-- Start of Provided information --

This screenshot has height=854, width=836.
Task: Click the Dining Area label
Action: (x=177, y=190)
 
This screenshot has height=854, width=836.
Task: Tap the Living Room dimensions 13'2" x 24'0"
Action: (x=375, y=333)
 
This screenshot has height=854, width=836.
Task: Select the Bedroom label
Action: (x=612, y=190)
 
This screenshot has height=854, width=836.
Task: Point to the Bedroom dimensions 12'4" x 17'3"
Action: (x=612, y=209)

-- End of Provided information --

_Objective_
Put every line of these rows into a numbered list, leaving out the blank lines.

_Worked solution_
1. This screenshot has height=854, width=836.
2. Task: Click the Dining Area label
3. Action: (x=177, y=190)
4. This screenshot has height=854, width=836.
5. Task: Tap the Living Room dimensions 13'2" x 24'0"
6. Action: (x=375, y=333)
7. This screenshot has height=854, width=836.
8. Task: Select the Bedroom label
9. Action: (x=612, y=190)
10. This screenshot has height=854, width=836.
11. Task: Point to the Bedroom dimensions 12'4" x 17'3"
12. Action: (x=612, y=209)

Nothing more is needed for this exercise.